The bust of this alleged logistics cell follows a spate of recent arrests of Algerian militants in Spain, Italy, France, and even Canada. Authorities fear that they have unearthed only the tip of a larger network of North African militants in Europe, many of them tied to the Algeria-based Salafist Group for Call and Combat (known by its initials in French as GSPC). U.S. officials fear that these groups are becoming the new frontline troops in the al Qaeda movement.

For those in the U.S. government who track terrorism, it is getting harder and harder to figure out who, exactly, the enemy is. Ryan Crocker, the U.S. ambassador to Pakistan, suggested last week that Osama bin Laden no longer has operational control of al Qaeda. In fact, it's not clear that anybody does at this point.

"Al Qaeda's central leadership has not directly orchestrated or even had foreknowledge of most of the anti-western attacks since 9/11," a U.S. counterterrorism official tells U.S. News. The most prominent successor is Abu Musab Zarqawi and his network of foreign suicide bombers in Iraq, but attacks like the Madrid train bombings in March 2004 are of growing concern. Those blasts, which killed 191 people, have been tied to the Moroccan Islamic Combatant Group, a shadowy, loose-knit outfit even more mysterious than the GSPC.

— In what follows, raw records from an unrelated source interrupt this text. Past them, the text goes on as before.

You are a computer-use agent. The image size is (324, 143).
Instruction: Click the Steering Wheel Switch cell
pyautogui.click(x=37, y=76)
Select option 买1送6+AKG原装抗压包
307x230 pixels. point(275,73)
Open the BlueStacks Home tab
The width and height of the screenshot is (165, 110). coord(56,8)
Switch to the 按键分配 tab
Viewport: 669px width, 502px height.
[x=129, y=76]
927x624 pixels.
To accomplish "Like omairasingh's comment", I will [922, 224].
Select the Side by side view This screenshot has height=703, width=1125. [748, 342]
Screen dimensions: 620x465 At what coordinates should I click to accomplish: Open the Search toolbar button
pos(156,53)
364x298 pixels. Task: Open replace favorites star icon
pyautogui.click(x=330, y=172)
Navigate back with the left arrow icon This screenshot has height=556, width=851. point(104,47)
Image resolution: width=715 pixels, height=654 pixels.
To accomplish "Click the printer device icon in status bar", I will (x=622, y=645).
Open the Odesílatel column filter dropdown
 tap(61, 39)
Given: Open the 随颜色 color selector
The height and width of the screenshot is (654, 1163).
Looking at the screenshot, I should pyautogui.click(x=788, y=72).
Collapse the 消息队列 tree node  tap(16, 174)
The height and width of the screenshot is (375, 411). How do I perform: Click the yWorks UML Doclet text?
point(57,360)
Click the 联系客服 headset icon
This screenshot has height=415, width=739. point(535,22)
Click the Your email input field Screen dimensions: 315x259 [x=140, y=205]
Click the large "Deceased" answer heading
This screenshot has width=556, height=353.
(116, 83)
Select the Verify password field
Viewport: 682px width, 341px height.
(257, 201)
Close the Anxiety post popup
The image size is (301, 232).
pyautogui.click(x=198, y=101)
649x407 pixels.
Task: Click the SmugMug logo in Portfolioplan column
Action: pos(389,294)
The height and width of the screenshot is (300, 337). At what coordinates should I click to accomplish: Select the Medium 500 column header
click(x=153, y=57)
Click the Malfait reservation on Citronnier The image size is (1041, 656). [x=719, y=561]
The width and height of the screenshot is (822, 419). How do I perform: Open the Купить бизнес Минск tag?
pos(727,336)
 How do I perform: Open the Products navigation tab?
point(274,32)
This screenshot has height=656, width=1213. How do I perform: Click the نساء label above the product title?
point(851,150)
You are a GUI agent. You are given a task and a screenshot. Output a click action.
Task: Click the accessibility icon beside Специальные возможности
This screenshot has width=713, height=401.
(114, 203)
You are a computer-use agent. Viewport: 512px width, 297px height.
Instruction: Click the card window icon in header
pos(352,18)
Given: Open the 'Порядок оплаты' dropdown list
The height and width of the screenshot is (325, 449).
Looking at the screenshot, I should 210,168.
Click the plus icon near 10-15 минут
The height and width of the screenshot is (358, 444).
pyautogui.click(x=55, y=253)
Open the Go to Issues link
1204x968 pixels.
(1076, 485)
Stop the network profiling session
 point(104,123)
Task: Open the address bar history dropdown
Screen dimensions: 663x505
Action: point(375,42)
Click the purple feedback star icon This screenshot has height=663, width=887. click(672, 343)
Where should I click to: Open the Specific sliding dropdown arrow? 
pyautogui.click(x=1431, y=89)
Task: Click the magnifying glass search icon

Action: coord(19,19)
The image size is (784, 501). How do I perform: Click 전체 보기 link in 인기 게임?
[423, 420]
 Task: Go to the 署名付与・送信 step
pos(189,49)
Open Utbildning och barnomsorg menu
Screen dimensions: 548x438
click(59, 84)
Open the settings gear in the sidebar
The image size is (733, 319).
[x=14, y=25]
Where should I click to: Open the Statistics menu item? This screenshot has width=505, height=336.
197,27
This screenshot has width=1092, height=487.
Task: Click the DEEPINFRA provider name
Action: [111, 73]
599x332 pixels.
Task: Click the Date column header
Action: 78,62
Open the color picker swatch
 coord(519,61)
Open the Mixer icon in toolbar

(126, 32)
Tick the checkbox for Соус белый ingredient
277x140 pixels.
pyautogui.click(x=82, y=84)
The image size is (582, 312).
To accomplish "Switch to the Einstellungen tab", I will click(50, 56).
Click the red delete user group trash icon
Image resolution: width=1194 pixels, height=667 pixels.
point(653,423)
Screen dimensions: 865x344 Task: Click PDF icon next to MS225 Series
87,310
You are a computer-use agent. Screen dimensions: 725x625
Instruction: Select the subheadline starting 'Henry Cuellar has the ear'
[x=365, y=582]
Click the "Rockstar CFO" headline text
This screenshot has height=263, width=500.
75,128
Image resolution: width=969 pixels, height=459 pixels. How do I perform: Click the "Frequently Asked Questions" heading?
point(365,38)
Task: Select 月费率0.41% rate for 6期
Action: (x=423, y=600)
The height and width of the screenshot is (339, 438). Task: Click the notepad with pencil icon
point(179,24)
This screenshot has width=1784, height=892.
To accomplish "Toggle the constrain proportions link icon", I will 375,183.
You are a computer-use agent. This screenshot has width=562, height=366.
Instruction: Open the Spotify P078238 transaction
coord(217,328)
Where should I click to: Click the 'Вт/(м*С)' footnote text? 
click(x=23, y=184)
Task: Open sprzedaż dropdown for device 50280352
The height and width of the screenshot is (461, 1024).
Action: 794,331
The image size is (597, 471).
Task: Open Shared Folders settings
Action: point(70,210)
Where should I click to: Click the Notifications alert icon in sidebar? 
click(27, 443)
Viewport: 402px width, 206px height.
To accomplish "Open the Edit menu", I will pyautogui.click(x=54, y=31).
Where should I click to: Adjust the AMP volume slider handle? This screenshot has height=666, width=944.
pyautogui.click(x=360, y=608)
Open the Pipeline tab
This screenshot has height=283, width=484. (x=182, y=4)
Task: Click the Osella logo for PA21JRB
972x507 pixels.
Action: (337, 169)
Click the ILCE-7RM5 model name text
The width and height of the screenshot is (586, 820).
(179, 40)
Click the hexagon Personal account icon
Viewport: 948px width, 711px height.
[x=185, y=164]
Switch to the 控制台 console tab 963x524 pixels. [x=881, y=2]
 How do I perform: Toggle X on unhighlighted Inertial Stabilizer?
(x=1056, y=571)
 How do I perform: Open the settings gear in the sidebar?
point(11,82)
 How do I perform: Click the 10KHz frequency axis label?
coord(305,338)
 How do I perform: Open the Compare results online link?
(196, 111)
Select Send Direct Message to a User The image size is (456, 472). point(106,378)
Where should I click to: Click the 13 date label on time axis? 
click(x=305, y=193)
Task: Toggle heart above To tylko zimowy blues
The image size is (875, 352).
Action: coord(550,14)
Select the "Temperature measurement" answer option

Intelligence officials fear that these North African groups could be the future, more anonymous face of the terrorist threat. The GSPC, which grew out of Algeria's violent civil war in the 1990s, was once seen mostly as a local threat. But the group, which had developed an extensive European exile support network, now has much broader ambitions. "The concern is that they could link up with other extremists to launch attacks beyond Algeria, particularly on soft targets frequented by westerners," says one U.S. counterterrorism official.

U.S. News & World Report reported on
12/26/05, that some U.S. officials now believe that the GSPC, after years of contacts with al Qaeda leaders, has formally allied itself with bin Laden. That conclusion is still under debate in the intelligence community, but the GSPC's public statements praise al Qaeda increasingly often. In addition, European officials believe that the GSPC has allegedly approached al Qaeda leaders with a proposal that it be assigned a mission in North Africa that mirrors Zarqawi's role in Iraq.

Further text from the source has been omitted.